The recently funded studies by the National Institute of Health are based on these previous novel findings and new observations. The central goal of the proposal is to reveal the pathological role of lysolipid LPA in the development of atherosclerosis,   a type of hardening of the arteries. Cardiovascular disease is the number one cause of death and disability in the United States. Understanding the basic mechanisms of atherosclerosis paves the way for new prevention and treatment approaches.

Dr. Xu’s research laboratory focuses on the study of neurodegenerative diseases, especially Alzheimer’s disease (AD) and amyotrophic lateral sclerosis (ALS). AD and ALS are both devastating neurodegenerative diseases for which there is currently no cure. AD and ALS are characterized by degeneration of select populations of neurons in certain regions of the brain and spinal cord, as well as the association of misfolded proteins that renders them neurotoxic and prone to aggregation.

The overall goal of our research is to understand the molecular mechanisms underlying AD, ALS, and related neurodegenerative diseases and identify novel therapeutic targets for the development of treatments and prevention of these diseases. In the course of our study, we have recently identified a novel molecule that plays a crucial role in the pathogenesis of ALS. Using our newly created mouse model, our current data demonstrated that inactivation of this particular gene greatly improved motor function and extended the lifespan of ALS model mice. Further development of this promising new line of research may lead the identification of new therapeutic targets for the development of prevention and treatment of this devastating disease.

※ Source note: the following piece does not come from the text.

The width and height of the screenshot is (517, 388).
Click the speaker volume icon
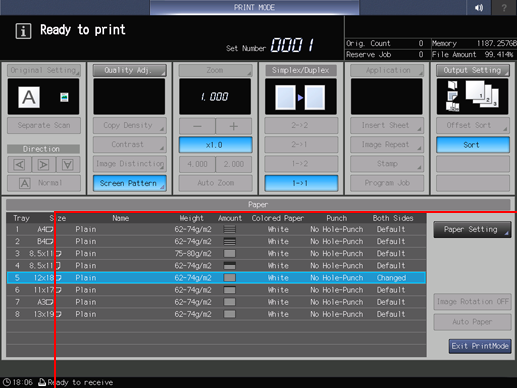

Dr. Nin Dingra’s Research Lab is testing the therapeutic properties of carbon monoxide. Although carbon monoxide (CO) is well known as a poison, humans endogenously produce CO in a biochemical process mediated by a class of enzymes called heme oxygenases (HO). The process involves conversion of heme to ferrous iron, CO and biliverdin. CO has recently been reported to be an important signaling molecule in the body and categorized as a member of gas transmitters along with nitric oxide (NO) and dihydrogen sulfide (H2S). CO shares similar pathways with the other gas transmitters to exert its cytoprotective effect. Several roles of endogenous CO in physiological functions have been uncovered. The first evidence of vasorelaxation by CO was reported about three decades ago showing that exogenous CO can cause the relaxation of rat coronary artery. The cardiac defense mechanism of heme oxygenase-1 and endogenous CO by vascular tone relaxation was proven later. Several findings suggest that actions of heme oxygenase-1 lead to protective effect in atherosclerotic diseases. CO is also known to be involved in body’s defense system by modulating the production of proinflammatory cytokines, cell proliferation and apoptosis. In addition, other studies have shown the importance of CO in the conditions such as inflammation, vasodilation, muscle dystrophy, tumor cells, and the neuroendocrine system. A few studies have also shown antimicrobial effect of CO against diverse microorganisms, including Gram-positive and Gram-negative bacteria. Currently, many studies are being conducted to draw a more detailed picture of the therapeutic power of this gas molecule.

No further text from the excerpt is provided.